▶ Work instructions:
1 - Transcribe the passage from the Nationals no-hitters list word for word, starting at the words containing "The Washington Nationals are" and ending after "its current form.".
2 - According to the Nationals no-hitters list, who pitched the only perfect game in franchise history?

= List of Washington Nationals no-hitters =

The Washington Nationals are a Major League Baseball franchise based in Washington, D.C. They play in the National League East division. Formed as an expansion team in 1969 as the Montreal Expos, they were based in Montreal, Quebec, through the 2004 season. In 2005 they moved to Washington, D.C., and become known as the Washington Nationals. Seven no-hitters have been pitched in franchise history, four while the team was based in Montreal as the Expos, and three as the present-day Washington Nationals.

A no-hitter is officially recognized by Major League Baseball only "when a pitcher (or pitchers) allows no hits during the entire course of a game, which consists of at least nine innings". No-hitters of less than nine complete innings were previously recognized by the league as official; however, several rule alterations in 1991 changed the rule to its current form.

Dennis Martínez threw the first and thus far only perfect game, a special subcategory of no-hitter, in Expos/Nationals franchise history on July 28, 1991, during the Expos era. As defined by Major League Baseball, "in a perfect game, no batter reaches any base during the course of the game."

▶ Supplied data:
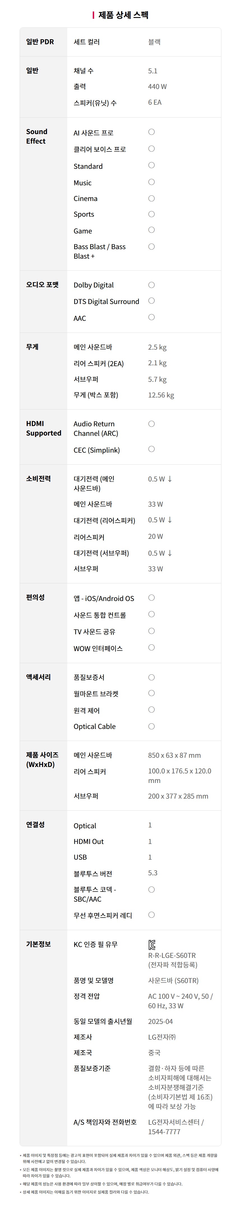
Task: Click the circle mark next to Dolby Digital
Action: (151, 285)
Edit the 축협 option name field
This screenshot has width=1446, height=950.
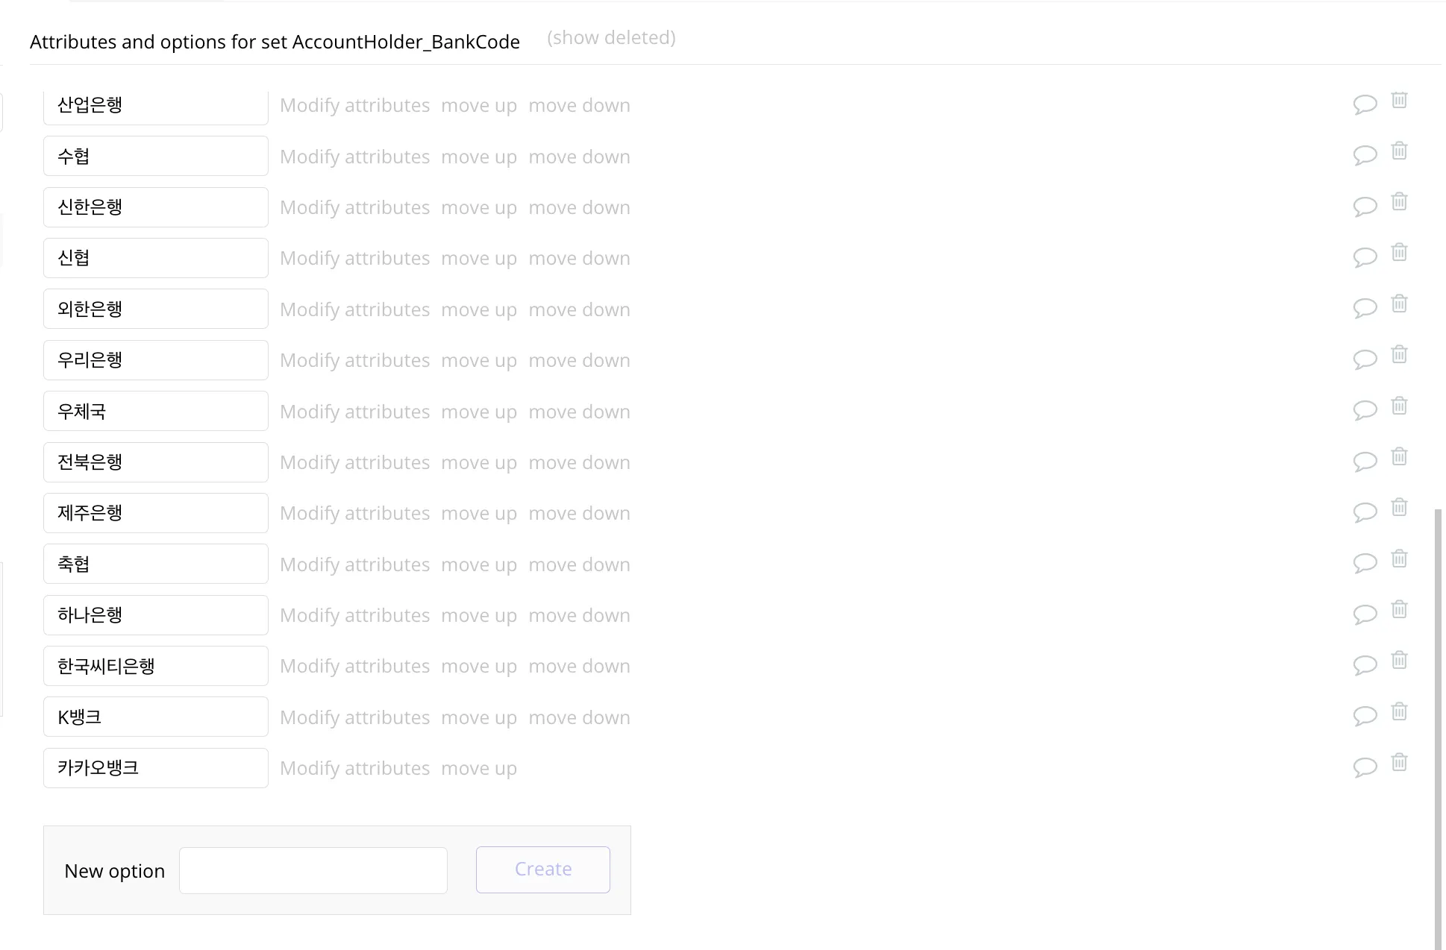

▶ Solution set:
1 -
The Washington Nationals are a Major League Baseball franchise based in Washington, D.C. They play in the National League East division. Formed as an expansion team in 1969 as the Montreal Expos, they were based in Montreal, Quebec, through the 2004 season. In 2005 they moved to Washington, D.C., and become known as the Washington Nationals. Seven no-hitters have been pitched in franchise history, four while the team was based in Montreal as the Expos, and three as the present-day Washington Nationals.

A no-hitter is officially recognized by Major League Baseball only "when a pitcher (or pitchers) allows no hits during the entire course of a game, which consists of at least nine innings". No-hitters of less than nine complete innings were previously recognized by the league as official; however, several rule alterations in 1991 changed the rule to its current form.

2 - Dennis Martínez